Several news organizations have refused to correct wildly misleading reports that took a comment made by President Trump out of context, even after other organizations such as the Associated Press have issued corrections.
Earlier this week President Trump referred to dangerous MS-13 gang members as “animals,” but several media organizations conveniently took his comments made it appear that he was talking about illegal immigrants.
CBS declined to comment, while NBC did not respond when asked if they would follow the AP’s lead. ABC has also not clarified its tweet that claimed Trump referred to “some who cross the border illegally as ‘animal.’”

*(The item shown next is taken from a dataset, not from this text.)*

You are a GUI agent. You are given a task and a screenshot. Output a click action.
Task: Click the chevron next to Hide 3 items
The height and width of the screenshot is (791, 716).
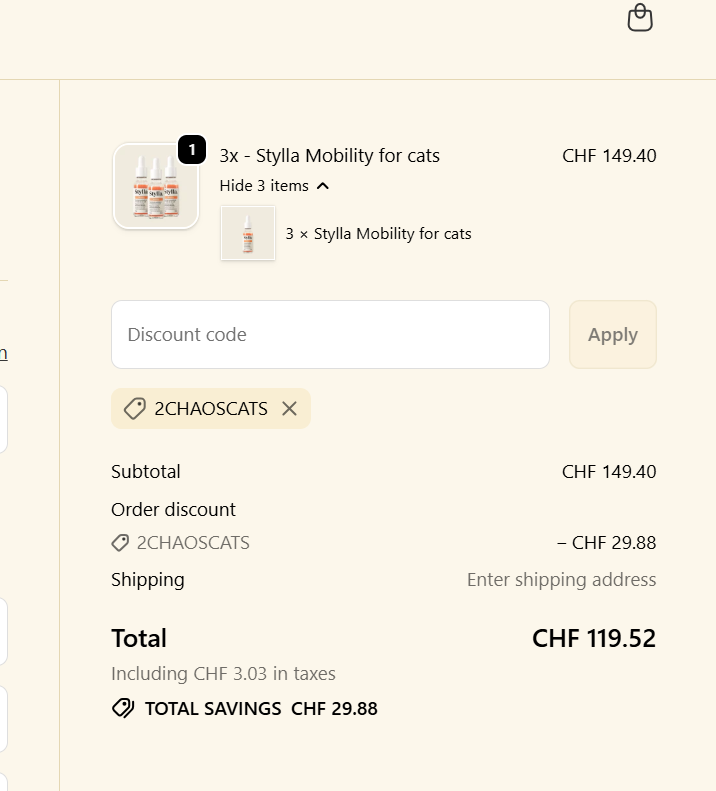323,186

The Times did acknowledge the situation, posting the full video and noting, “Several reporters and news outlets, including The New York Times, posted the remarks on Twitter, noting that they had been made about unauthorized immigrants, but without saying that the president had specifically referred to MS-13.” But star New York Times reporter Maggie Haberman defended publications who took the president out of context.

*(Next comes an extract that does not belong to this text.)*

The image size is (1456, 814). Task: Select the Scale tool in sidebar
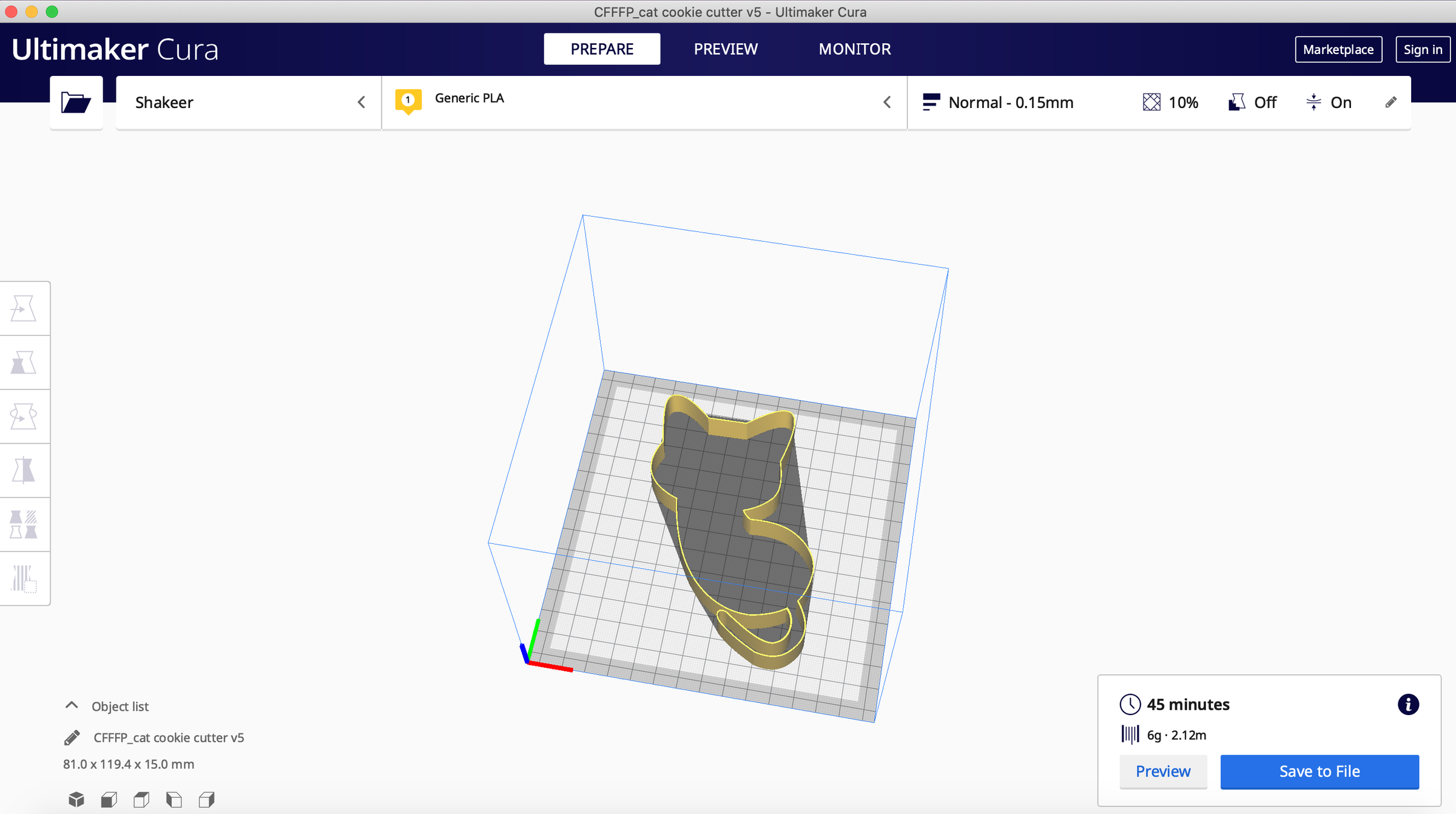[24, 362]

“Most people if they were actually being taken out of context would find a different way of saying things after the first 100 times, particularly when they are president,” Haberman wrote. “So it’s a bit clever to do ‘boy the media botched this again!’”
The Washington Post is firmly standing by its reporting. When reached by Fox News, a spokesperson pointed out that the Post’s article states Trump was talking about “deporting those here illegally who commit violent crimes,” although the paper’s story makes no mention of the ruthless gang that Trump was actually talking about.

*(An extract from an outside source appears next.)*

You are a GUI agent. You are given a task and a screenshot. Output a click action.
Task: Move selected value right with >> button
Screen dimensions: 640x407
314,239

Trump was asked about the gang by Fresno County Sheriff Margaret Mims when addressing California sanctuary city laws. Mims specifically said, “There could be an MS-13 gang member I know about, if they don’t reach a certain threshold, I cannot tell ICE about them.”
The president responded, “You wouldn’t believe how bad these people are. These aren’t people, these are animals, and we’re taking them out of the country at a level and at a rate that’s never happened before.”
MS-13 doesn’t simply commit “violent crimes” as the Post suggested, the group commits some of the most vicious, merciless crimes imaginable.
MS-13, who motto is literally “rape, control kill,” has, among countless other crimes, beaten four young men to death with wooden clubs and butchered their bodies with machetes. “Video of the mutilated bodies was sent to a girlfriend of one of the victims,” CNN reported in 2017.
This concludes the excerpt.